Ему исполнилось примерно восемь лет, потом примерно десять, потом примерно двенадцать. Илья рос, и никто в деревне как будто и не замечал этого. Мальчик все также продолжал улыбаться, хлопать в ладоши, его звали дурачком, а ему было все равно, только улыбался. Ему нравилась его жизнь, потому что он не знал другой. На него стали обращать внимание девушки – Илья был красив той красотой, что незаметна с первого взгляда, но проступает тогда, когда живешь с человеком бок о бок долгое время, наблюдаешь его постоянно, привыкаешь к нему, перестаешь замечать его странности – словно так и должно быть. Илья был из таких – он нравился девушкам, но как-то отвлеченно. Они понимали, что никогда у них с ним, смешным и нелепым деревенским дурачком, ничего не будет, никогда он их не поцелует, никогда не обнимет, и, потому, чувствую собственную безопасность и безнаказанность, начали заигрывать, шутить, строить глазки, улыбаться со значением. Илье это нравилось – он тоже улыбался и хлопал в ладоши, начинал отличать деревенских девок, узнавать их, порой даже называл по именам.

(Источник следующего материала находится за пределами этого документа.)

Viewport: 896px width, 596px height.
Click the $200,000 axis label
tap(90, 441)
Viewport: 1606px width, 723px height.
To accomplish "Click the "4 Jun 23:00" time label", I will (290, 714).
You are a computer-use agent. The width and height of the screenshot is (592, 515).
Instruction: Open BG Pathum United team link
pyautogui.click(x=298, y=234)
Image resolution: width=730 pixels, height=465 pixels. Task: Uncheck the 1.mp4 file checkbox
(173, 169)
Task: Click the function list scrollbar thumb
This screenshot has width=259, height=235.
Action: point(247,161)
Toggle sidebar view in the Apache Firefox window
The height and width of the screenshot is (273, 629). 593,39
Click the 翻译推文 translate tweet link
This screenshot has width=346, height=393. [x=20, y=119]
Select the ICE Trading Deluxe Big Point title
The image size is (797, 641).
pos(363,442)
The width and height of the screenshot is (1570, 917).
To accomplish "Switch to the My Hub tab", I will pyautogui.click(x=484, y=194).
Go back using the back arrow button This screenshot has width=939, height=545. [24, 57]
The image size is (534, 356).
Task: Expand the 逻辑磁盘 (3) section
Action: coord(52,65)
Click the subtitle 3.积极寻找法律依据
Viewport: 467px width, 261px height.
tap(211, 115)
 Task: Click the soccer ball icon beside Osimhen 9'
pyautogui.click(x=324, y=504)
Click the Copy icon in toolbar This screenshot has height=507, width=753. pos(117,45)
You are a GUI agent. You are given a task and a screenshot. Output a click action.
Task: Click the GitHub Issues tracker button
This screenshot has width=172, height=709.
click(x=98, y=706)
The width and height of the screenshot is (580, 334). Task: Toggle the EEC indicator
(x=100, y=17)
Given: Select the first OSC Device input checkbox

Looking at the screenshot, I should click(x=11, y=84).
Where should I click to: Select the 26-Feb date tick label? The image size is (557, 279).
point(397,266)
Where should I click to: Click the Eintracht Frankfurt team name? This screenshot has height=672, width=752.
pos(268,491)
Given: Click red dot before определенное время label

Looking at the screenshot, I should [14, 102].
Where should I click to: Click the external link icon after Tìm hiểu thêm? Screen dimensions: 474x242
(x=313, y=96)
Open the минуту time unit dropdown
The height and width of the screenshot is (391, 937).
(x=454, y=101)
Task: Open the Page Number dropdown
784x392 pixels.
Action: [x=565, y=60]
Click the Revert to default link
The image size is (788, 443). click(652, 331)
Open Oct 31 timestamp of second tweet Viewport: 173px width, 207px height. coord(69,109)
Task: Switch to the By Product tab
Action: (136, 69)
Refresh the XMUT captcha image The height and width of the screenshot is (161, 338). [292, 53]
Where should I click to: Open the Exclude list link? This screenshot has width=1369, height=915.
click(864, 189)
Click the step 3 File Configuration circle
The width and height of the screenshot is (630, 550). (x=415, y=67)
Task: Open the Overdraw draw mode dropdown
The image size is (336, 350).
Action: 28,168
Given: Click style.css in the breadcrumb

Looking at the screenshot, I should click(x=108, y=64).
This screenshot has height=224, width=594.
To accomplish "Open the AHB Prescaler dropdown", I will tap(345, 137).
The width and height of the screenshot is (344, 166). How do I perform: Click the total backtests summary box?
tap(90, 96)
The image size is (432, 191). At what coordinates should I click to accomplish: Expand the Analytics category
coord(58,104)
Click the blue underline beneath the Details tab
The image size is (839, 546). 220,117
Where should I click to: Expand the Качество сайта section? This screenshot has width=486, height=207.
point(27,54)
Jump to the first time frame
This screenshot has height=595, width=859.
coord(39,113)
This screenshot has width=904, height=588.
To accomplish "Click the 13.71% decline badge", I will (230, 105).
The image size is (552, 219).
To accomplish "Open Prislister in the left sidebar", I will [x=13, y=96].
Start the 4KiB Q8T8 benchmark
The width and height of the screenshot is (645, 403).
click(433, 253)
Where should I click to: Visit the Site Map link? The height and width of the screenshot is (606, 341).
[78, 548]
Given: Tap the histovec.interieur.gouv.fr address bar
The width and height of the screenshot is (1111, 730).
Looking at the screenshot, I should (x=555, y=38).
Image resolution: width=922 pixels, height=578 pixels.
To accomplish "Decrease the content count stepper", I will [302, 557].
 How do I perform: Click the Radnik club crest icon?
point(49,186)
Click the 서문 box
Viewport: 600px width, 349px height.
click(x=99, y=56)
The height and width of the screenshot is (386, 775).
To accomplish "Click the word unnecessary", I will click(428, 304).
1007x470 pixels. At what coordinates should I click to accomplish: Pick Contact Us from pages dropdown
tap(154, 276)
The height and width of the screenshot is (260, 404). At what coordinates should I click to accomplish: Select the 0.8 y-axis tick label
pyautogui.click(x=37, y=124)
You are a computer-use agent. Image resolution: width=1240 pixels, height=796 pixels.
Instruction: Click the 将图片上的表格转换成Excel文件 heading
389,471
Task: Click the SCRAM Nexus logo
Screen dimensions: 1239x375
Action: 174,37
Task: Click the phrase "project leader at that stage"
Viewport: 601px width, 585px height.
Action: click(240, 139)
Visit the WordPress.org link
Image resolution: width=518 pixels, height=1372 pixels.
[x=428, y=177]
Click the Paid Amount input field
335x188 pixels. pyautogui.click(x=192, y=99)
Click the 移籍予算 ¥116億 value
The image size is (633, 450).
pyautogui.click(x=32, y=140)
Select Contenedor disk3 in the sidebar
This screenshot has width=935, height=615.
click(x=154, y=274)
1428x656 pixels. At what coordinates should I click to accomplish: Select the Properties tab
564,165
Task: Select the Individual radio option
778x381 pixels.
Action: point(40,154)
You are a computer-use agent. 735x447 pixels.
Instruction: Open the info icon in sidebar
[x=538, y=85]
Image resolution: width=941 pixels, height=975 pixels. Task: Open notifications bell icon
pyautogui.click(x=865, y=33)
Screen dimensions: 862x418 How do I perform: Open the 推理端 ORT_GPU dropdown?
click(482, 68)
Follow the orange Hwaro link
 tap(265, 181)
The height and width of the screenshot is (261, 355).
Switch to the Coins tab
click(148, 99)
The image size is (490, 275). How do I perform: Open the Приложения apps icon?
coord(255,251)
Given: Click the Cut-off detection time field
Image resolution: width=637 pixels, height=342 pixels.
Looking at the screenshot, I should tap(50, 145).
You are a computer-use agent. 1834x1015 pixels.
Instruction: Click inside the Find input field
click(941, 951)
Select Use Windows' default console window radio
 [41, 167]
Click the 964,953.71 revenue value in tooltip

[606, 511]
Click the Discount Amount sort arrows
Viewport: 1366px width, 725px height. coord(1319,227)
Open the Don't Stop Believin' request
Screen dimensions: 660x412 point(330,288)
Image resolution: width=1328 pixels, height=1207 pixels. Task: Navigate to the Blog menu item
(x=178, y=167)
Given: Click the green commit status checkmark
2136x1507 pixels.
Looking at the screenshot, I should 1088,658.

На Рождество, когда снегу навалило – не дай Бог, от дверей было не пройти, мужики каждый день, с утра пораньше, брались за лопаты, деревенская красавица Инна, самая видная девка, пришла к нему в дом. Ему как раз исполнилось четырнадцать лет, он сидел на крыльце, хлопал в ладоши, не замерзал – не чувствовал холода. Захлопал в ладоши, увидев девушку, назвал по имени. Инна присела с ним рядом. Что делаешь, спросила она. Илья гыгыкнул радостно, остатками ума понимая, что нужно что-то отвечать, но не умея, не зная, не ведая слов. Инна убрала длинные волосы с его лица, протянув пальцами по щеке – у Илюши перехватило дыхание от этих мягких, теплых, податливых пальцев, он вспомнил маму, положил руки на колени. Илюша, сказала Инна, снова и снова дотрагиваясь до его лица, до щек и переносицы, до губ, остановилась пальцами на губах, замерла на мгновение, а потом убрала пальцы и своими губами мягко дотронулась до его. Илья испугался, подумал, что она сейчас втянет его в себя, затянет губами, и он исчезнет, пропадет, навсегда пропадет, не будет его больше. Испугался, почти совсем перестал дышать, только слеза появилась, замерев. Но было не больно – наоборот, было приятно, но неспокойно, и сердце стало битья быстрее, и немного задрожали пальцы рук – сильнее, чем обычно. Инна закрыла глаза и отдалась поцелую, а Илья только отрыл рот и постарался не дышать, совсем не дышать, чтобы длить это наслаждение как можно дольше, чтобы не кончалось ощущение, чтобы воспоминание о маме, о ее мягкой коже, о ее запахе и тепле длилось и длилось… Инна открыла глаза и щелкнула Илью по носу – дурак ты, такой дурак, сказала и отодвинулась. Холодно, сказала еще, поеживаясь, и дотронулась до своих губ. Хороший, сказала, звонко рассмеялась. Потом встала и, коснувшись Илюшиной щеки губами, ушла, лишь один раз обернувшись и помахав ему рукой, – хороший. Илья тихо гыгыкнул, ему было не по себе. Потом еще посидел на крыльце – стало холодно, воспоминания о маме снова исчезли, а Инна растворилась в мерзлом вечернем воздухе. Илья вздохнул и два или три раза хлопнул в ладоши – ощущения от Инниных губ не возвращались. Тогда он ушел в дом и плотно закрыл за собой дверь.